MC: Depends where you're trying to add the value, and I know that's the cliché response to SEO questions. What you're trying to achieve with content, the way I look at it is, you think about what are we trying to rank for? This is the term. And then you need to understand what the intent of that term is. What I want to know is, do we answer that intent better than anyone else? There are cases where it's useful to curate and comment on content, especially if you've got experts to do so. And there are other cases where you can just produce better content than other people. Certainly if it's an area where there's already huge expert analysis, brilliant video content and all sorts, and you're maybe limited by time or budget, you may need to take a different approach to that. Because there's all kinds of different ways you can cut and spin data and comment on it. You have to get creative to do that. But I don't think there's an answer to is it better to create or curate. It's what's going to give you the best outcome and what's achievable with your kind of resource.

NL: What do you classify as an expert and how do you go about finding those? Let's take our knee support example. You now want to go and find an expert in the knee support world. Is there a site you can go to to reach out to these people or is there a way to get in touch? Or is it simply just looking at other content online, finding the author and then some cold outreach to ask them if they would be interested in commenting?

MC: Yeah, I think an expert is pretty easy to define in that an expert on say knee injury, is the same person I would speak to if my knee was injured. There's not a website I'm aware of that lists different experts, so that may be a good idea Nathan for a side hustle there. What I would do is maybe find some that does sports injury, maybe does online consultation as well or something like that. Probably a bad example for sports injury specifically. But I would find someone directly like that and then actually contact them and say, "Hey look, we're running this website. We do this. We'd love you to help us with this article." And that can be mutually beneficial, so you're going to be promoting them as an expert, so it may lead to more business for them. Or obviously if you're selling products that are related to them, there's maybe a deal you can do there, but that's what I would do.

I would actually go to a genuine expert in that field. Because we've done various content collaborations. We did content for clients around things like mental health during lockdown, and we just reached out to people who did things like mental health counselling and said, "Can you give us your insight into what you've anecdotally experienced through lockdown with clients?" Just getting their opinion on the piece we were doing. And the only thing they wanted in return from that was to be mentioned in the article, because that's their research and their thoughts. It works actually really well for both of us, because I just think you have to be very, well it's not even careful. The quality of content on the web is quite high now. So just if I went off and tried to Google about mental health and pull together an article, it's borderline inappropriate because all I'm doing is stitching together other stuff I'm finding. Am I really creating any new value? No I'm not.
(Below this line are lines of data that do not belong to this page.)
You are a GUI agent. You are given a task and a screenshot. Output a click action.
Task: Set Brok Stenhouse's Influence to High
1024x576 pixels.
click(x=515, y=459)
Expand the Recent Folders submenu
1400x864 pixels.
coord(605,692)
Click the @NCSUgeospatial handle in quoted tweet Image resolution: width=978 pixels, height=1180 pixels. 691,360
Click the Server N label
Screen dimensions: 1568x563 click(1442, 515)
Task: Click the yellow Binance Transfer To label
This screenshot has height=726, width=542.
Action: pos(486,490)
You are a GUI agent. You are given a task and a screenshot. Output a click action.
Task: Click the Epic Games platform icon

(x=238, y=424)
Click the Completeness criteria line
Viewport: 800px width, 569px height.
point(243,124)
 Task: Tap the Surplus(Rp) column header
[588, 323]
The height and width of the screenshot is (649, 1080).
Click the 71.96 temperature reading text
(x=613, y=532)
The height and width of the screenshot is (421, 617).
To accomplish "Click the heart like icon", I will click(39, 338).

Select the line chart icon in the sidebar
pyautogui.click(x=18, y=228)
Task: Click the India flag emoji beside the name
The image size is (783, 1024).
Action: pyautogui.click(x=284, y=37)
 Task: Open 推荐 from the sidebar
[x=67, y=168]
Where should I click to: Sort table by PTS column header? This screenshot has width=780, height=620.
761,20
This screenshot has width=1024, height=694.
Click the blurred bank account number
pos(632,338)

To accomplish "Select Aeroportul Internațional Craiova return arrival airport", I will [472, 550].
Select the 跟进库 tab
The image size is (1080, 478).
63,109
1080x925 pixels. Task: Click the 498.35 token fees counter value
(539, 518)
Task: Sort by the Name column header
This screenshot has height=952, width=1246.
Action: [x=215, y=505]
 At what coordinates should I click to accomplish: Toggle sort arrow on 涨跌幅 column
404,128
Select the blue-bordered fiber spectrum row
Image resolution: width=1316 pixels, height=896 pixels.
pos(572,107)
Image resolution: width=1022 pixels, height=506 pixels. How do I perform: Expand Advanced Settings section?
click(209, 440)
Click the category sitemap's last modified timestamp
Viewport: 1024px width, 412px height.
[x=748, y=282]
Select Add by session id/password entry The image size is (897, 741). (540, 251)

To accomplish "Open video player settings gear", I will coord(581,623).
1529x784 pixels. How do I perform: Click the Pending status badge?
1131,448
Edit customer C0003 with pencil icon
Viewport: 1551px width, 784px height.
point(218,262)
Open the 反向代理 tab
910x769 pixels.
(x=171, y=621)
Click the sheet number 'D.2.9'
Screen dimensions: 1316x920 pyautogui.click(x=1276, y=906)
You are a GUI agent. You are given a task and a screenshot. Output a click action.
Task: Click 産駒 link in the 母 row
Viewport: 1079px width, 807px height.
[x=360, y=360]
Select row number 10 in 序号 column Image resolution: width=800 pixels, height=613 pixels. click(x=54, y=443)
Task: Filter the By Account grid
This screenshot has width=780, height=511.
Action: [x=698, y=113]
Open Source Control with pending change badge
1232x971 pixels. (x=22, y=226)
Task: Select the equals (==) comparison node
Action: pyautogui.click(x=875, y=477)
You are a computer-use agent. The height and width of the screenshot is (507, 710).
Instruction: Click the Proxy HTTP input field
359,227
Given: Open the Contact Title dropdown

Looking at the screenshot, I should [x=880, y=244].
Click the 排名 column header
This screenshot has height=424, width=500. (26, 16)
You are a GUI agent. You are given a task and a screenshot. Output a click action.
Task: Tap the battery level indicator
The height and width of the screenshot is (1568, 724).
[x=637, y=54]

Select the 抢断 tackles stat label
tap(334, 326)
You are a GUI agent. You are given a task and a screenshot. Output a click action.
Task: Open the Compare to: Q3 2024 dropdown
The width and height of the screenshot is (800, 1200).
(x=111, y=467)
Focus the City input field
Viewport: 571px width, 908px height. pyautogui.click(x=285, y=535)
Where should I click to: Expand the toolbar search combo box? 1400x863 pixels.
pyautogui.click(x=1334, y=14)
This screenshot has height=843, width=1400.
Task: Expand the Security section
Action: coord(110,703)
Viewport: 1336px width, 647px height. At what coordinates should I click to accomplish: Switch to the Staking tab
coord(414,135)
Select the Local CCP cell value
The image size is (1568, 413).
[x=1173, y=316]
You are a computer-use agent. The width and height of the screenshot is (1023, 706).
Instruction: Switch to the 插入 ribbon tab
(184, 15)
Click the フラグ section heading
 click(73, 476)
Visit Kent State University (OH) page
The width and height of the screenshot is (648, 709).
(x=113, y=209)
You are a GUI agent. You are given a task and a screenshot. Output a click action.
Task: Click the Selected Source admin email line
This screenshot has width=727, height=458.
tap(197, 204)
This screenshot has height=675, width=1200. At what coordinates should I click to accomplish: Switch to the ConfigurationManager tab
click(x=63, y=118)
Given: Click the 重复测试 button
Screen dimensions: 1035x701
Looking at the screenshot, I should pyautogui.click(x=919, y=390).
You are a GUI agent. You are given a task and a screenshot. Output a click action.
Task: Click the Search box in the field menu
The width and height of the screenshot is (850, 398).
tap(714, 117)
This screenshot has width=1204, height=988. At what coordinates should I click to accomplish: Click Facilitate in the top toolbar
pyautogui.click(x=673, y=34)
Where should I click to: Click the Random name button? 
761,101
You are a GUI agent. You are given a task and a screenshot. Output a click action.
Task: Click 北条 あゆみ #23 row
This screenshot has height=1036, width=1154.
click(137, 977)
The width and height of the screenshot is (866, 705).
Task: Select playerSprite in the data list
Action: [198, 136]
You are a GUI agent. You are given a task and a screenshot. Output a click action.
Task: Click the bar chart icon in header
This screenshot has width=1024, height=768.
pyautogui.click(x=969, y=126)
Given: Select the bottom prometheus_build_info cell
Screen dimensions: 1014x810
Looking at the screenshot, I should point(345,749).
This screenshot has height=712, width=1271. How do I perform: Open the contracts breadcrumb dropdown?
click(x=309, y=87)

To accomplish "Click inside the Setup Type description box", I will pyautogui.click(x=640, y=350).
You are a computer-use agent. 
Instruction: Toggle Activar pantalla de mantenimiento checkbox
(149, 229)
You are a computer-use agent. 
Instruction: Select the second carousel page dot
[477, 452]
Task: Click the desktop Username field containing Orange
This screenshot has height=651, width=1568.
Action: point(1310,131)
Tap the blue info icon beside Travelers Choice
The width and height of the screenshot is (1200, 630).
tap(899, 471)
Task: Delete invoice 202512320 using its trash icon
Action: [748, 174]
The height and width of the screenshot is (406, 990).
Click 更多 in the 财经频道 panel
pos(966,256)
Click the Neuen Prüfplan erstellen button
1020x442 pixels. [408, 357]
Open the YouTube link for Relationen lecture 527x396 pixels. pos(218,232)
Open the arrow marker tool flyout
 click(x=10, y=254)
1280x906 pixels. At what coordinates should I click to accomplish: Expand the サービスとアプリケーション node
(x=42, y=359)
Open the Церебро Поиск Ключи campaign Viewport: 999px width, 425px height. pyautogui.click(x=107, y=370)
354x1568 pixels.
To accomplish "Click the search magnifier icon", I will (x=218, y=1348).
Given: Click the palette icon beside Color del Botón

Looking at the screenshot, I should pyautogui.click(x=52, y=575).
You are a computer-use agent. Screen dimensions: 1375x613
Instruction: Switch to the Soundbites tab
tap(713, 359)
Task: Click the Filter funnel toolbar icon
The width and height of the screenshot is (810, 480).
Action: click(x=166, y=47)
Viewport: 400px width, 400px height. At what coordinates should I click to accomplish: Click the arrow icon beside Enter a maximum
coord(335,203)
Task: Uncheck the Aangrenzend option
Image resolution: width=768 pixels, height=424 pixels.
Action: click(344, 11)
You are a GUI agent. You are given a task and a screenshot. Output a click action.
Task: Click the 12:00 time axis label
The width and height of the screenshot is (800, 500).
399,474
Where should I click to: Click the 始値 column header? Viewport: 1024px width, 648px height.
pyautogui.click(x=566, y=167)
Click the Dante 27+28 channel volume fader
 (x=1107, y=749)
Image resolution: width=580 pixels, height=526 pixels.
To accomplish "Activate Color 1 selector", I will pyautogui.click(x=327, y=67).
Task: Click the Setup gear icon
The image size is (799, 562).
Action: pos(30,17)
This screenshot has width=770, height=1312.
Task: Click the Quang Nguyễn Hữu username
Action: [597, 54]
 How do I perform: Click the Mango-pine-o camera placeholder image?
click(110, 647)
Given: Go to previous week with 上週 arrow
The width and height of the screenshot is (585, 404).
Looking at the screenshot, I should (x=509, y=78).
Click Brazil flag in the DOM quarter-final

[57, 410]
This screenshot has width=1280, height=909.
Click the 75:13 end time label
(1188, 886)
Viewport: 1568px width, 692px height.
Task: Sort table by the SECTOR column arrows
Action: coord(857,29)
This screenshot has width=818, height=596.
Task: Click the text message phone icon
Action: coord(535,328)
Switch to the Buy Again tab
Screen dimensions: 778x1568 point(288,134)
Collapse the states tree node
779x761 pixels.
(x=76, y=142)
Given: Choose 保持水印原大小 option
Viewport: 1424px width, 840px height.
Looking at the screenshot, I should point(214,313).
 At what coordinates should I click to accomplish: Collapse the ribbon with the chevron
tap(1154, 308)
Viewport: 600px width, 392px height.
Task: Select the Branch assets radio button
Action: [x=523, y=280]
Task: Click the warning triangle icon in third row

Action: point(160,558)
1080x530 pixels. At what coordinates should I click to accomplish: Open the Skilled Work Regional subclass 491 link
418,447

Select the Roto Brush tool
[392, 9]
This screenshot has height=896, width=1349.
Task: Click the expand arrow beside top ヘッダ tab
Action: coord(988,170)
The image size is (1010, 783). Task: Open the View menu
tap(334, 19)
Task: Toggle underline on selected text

It's actually just easier and quicker for everyone, and a better outcome to get experts involved.

NL: And on the topic of experts, are they experts in the eyes of Google or experts in the eyes of the general public? Because I'm thinking okay, let's go and see a knee surgeon who's based out in Great Yarmouth or whatever, he's an expert but his web presence is appalling. He's got no value online, no one knows he's an expert apart from you because maybe you've been recommended to him. How do we then make sure that if we simply reference him online that's going to carry any weight?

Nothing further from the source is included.